Dataset entries:
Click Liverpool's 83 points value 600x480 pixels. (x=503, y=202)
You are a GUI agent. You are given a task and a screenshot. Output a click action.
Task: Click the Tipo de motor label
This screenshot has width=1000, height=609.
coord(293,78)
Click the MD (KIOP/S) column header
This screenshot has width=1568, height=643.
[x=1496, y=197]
---
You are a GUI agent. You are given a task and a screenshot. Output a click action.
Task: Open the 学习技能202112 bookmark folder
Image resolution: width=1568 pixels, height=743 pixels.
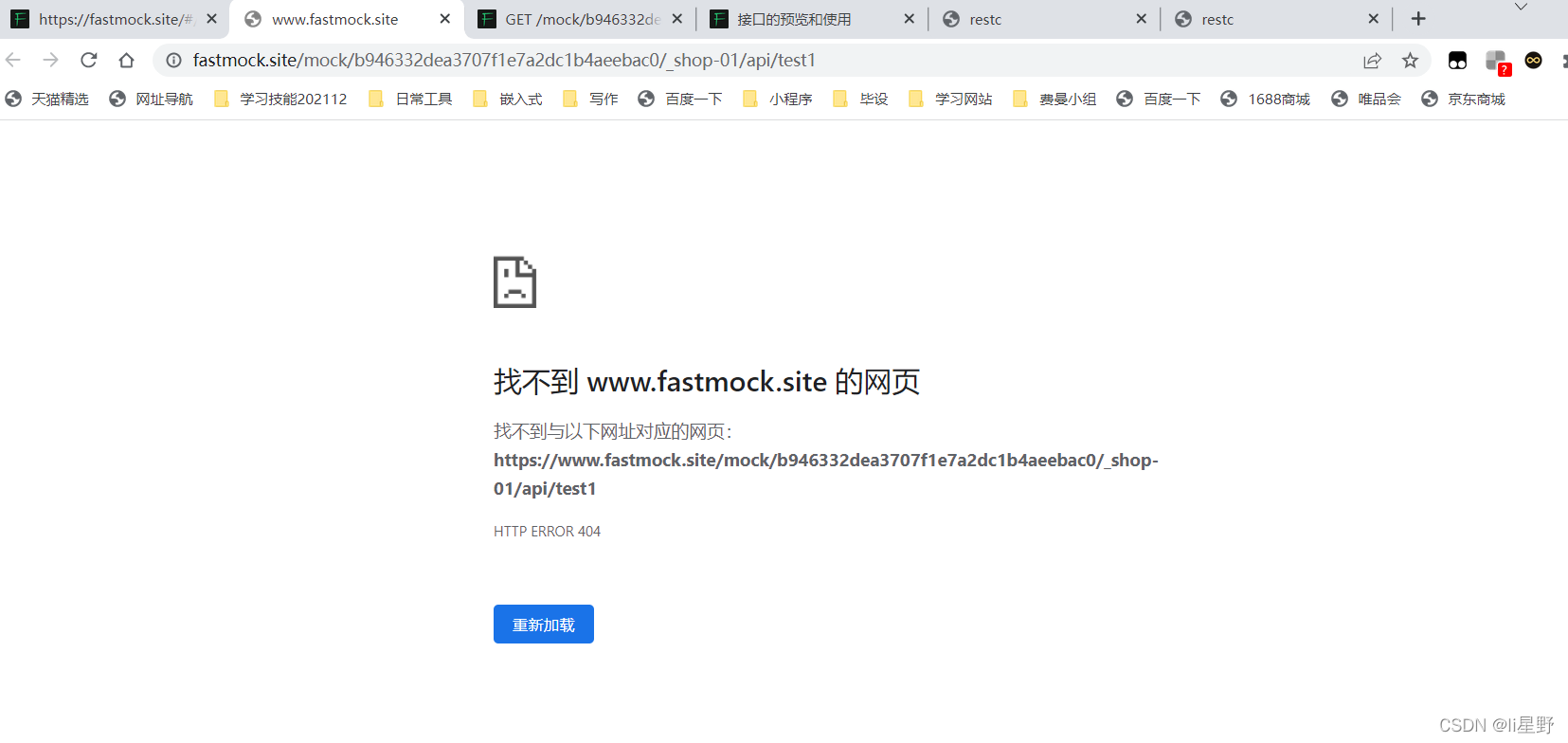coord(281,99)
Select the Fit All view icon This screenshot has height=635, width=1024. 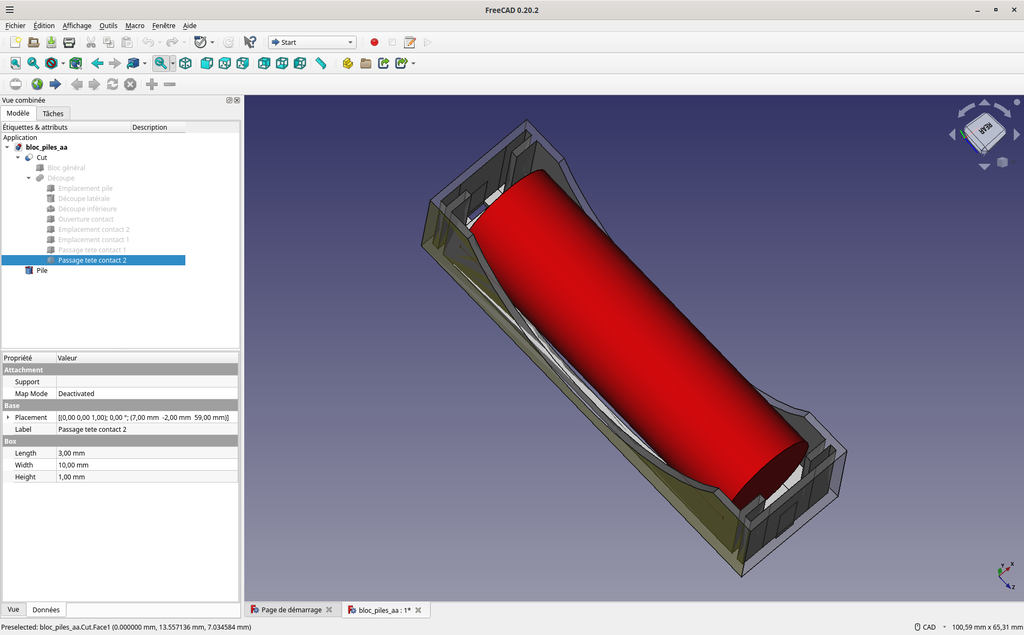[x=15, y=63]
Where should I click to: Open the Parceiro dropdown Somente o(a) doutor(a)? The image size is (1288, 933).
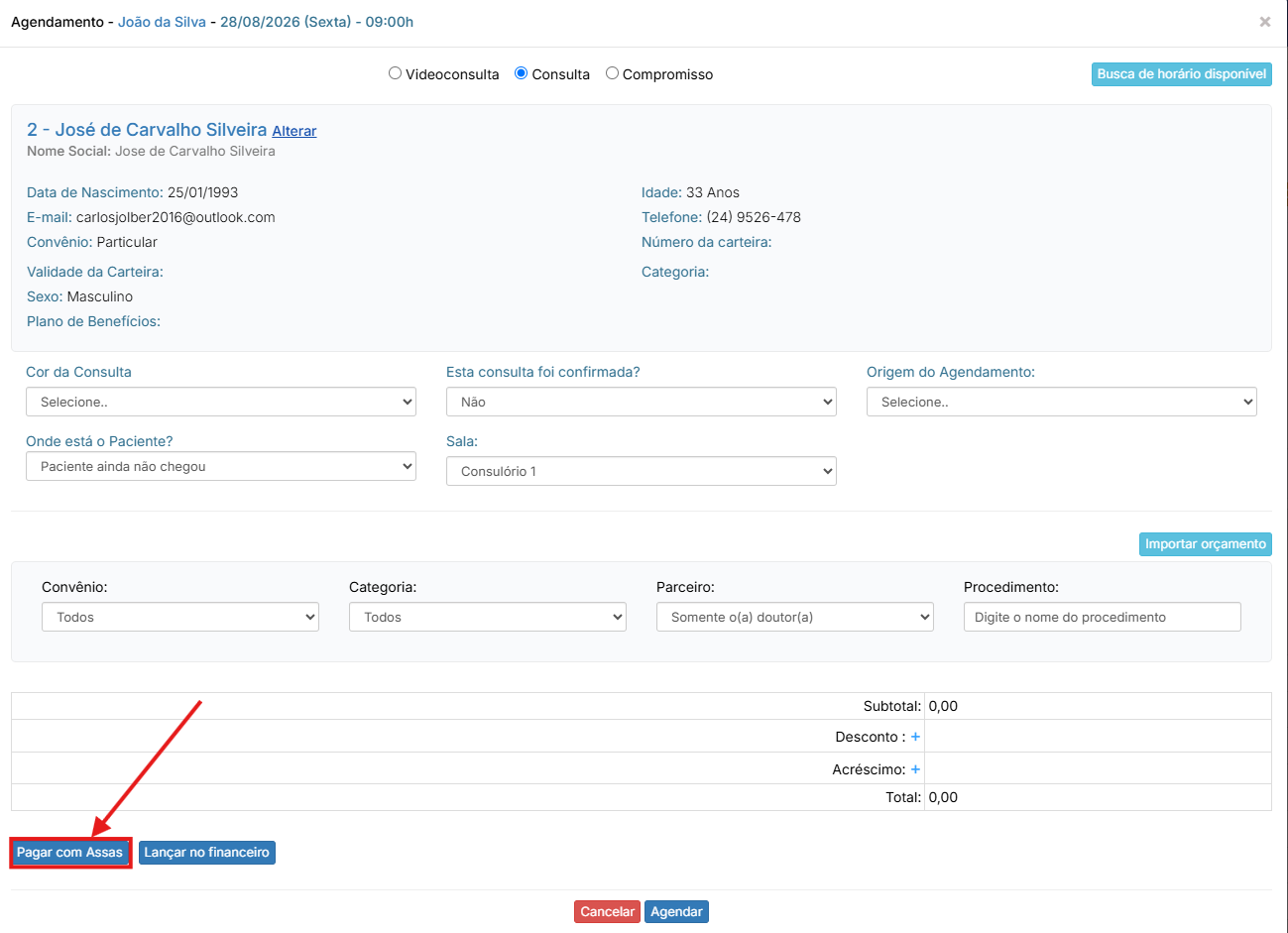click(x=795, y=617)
--
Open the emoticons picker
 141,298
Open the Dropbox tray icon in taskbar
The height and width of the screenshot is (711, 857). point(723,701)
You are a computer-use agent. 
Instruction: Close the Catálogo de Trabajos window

About this exercise
Copy the lines of the data above exactly as written, beginning with the line containing "You are a computer-use agent." and ending with the line containing "Instruction: Close the", and leave out all other lines.

Written solution
You are a computer-use agent. 
Instruction: Close the Catálogo de Trabajos window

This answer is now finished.